= SOURCE TEXT =
········
Let’s be clear: constitutionally, the Executive decides where and how troops are deployed. John Key did not need Parliament’s approval to go to war.
And let’s be clear: Key is going to war. Iraq is at war. Training its troops is joining its war.
But Key’s denial of a parliamentary vote is a mite regal in the 2010s. We are a modern democracy. When the state goes to war now, it is not just a few thousand of barons’ men or mercenaries. It is the people who go to war.
That was one of our wakeups in the first world war. As Katie Hunter and Kirstie Ross put it in “Holding on to Home”, “while nations declared war it was families and communities who waged it, producing and provisioning recruits and adjusting to the consequences”.
Communities’ and families’ consequence of Key’s war will be taxpayer dollars, possibly a lost family member or two and maybe a (slightly?) higher risk of deranged-individual or cyber-hyped jihadist action here.
Key talked of a “mandate” on TV3’s The Nation at the weekend. Winning the election did give him a mandate to govern and governing includes going to war. But for most voters the mandate has limits, which many think war goes beyond. That is where parliamentary approval comes in.
Well, the only reason Key couldn’t get a majority in Parliament last week is that he is one short until National wins the Northland by-election (provided Winston Peters’ quixotic venture into the seat doesn’t succeed).
So what’s the democracy fuss? The fuss is that even then a vote for the war would be only 61-60, not the broad cross-party support there was in 1914 and 1939 — but which there was not in the 1960s when Sir Keith Holyoake reluctantly went to war in Vietnam alongside the United States.
Alongside the United States is where Key’s instinct takes him, tugging at the apron strings of our “independent foreign policy”, to which he still pays lipservice, to the point where foreign media routinely label us a United States “ally”.
That instinct is probably one driver of Key’s rant at the end of the non-determinant parliamentary debate last week in which five parties, including two of his support parties, opposed military deployment. Focus groups are likely to have delivered a similar message.
Result: Key cannot show to the “five-eyes” partners — the “club”, to use his word, or “family”, the British Foreign Secretary’s archaic imperial presumption and misperception — that he can firmly carry his country in this venture. Result: he has done as little as he can for as short a time as he can and still stay in the “club”.
So Key’s hooligan reply at the end of the parliamentary debate is understandable. But it was the antithesis of what the occasion called for. War is an act of state, requiring statesmanship. In his response to parties opposing military deployment he sounded like a teenager out of control of his emotions.
Emotion is a risky basis for going to war — or for the conduct of any element of foreign affairs.
Even if beheadings — which are routine in “friend” Saudi Arabia — and burnings, rape, slavery and starvation are emotionally disturbing, responding with emotion may be what the Islamic State (ISIL) wants.
········
= DATA EXTRACT =
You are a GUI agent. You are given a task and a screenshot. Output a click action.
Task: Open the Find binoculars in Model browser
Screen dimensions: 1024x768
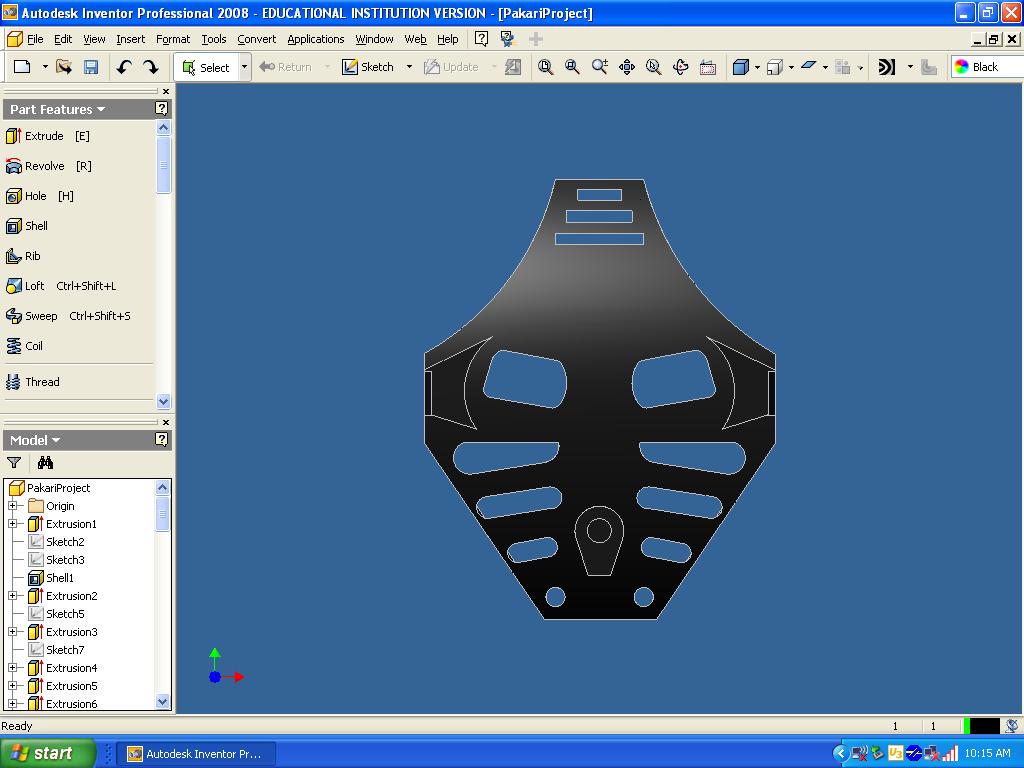[x=45, y=463]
········
= EXERCISE TASKS =
**1.** Retype the passage of the article on John Key's Iraq deployment that begins at the words "That was one" and stops after "approval comes in.".
**2.** List every person named in the article on John Key's Iraq deployment.

= RESULTS FOR EACH TASK =
**1.**
That was one of our wakeups in the first world war. As Katie Hunter and Kirstie Ross put it in “Holding on to Home”, “while nations declared war it was families and communities who waged it, producing and provisioning recruits and adjusting to the consequences”.
Communities’ and families’ consequence of Key’s war will be taxpayer dollars, possibly a lost family member or two and maybe a (slightly?) higher risk of deranged-individual or cyber-hyped jihadist action here.
Key talked of a “mandate” on TV3’s The Nation at the weekend. Winning the election did give him a mandate to govern and governing includes going to war. But for most voters the mandate has limits, which many think war goes beyond. That is where parliamentary approval comes in.

**2.**
- John Key
- Katie Hunter
- Kirstie Ross
- Winston Peters
- Sir Keith Holyoake